YOUR TASK: Rewrite everything from the line containing "has width=1269, height=777." down to the line containing "What do you see at coordinates (193, 224)", putting "Locate" in place of "Find the location of" and leaving all else unchanged.

== DATA FOR REVIEW

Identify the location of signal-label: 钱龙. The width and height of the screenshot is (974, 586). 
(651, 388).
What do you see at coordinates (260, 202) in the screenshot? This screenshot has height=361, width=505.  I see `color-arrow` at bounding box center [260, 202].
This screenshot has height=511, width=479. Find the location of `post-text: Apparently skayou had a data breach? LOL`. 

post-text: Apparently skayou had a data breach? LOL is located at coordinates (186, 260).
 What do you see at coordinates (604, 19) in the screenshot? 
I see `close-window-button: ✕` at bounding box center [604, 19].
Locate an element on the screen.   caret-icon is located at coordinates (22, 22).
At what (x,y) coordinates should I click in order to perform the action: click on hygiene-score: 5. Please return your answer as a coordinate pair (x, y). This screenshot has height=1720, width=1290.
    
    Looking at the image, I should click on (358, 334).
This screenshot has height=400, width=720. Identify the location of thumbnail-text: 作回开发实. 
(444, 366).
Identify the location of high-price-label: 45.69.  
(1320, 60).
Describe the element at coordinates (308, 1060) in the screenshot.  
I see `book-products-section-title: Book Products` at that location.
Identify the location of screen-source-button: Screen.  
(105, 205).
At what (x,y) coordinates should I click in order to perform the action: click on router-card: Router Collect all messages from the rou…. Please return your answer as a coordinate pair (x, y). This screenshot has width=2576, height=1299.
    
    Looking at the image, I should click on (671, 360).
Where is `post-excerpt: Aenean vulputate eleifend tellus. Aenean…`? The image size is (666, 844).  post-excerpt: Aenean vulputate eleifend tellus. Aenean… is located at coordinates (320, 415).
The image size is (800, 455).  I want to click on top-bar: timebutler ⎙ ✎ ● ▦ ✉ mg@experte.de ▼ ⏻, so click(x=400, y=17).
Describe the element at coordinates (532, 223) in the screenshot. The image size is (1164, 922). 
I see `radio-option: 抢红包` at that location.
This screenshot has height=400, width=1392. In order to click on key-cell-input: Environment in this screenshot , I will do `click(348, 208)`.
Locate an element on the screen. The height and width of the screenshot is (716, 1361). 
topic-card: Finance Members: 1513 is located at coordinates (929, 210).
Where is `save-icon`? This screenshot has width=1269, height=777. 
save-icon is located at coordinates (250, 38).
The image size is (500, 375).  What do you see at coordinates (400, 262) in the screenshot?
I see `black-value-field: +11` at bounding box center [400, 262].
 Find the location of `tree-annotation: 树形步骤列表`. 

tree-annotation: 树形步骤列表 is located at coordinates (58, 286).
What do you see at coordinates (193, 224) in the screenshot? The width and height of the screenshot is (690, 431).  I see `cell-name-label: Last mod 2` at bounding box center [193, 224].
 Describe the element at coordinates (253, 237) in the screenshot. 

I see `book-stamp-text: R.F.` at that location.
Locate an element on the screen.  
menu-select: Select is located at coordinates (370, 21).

====

EXERCISE RESPONSE:
Where is `save-icon`? This screenshot has width=1269, height=777. 
save-icon is located at coordinates (250, 38).
The image size is (500, 375).  What do you see at coordinates (400, 262) in the screenshot?
I see `black-value-field: +11` at bounding box center [400, 262].
 Locate `tree-annotation: 树形步骤列表`. 

tree-annotation: 树形步骤列表 is located at coordinates (58, 286).
What do you see at coordinates (193, 224) in the screenshot? The width and height of the screenshot is (690, 431).  I see `cell-name-label: Last mod 2` at bounding box center [193, 224].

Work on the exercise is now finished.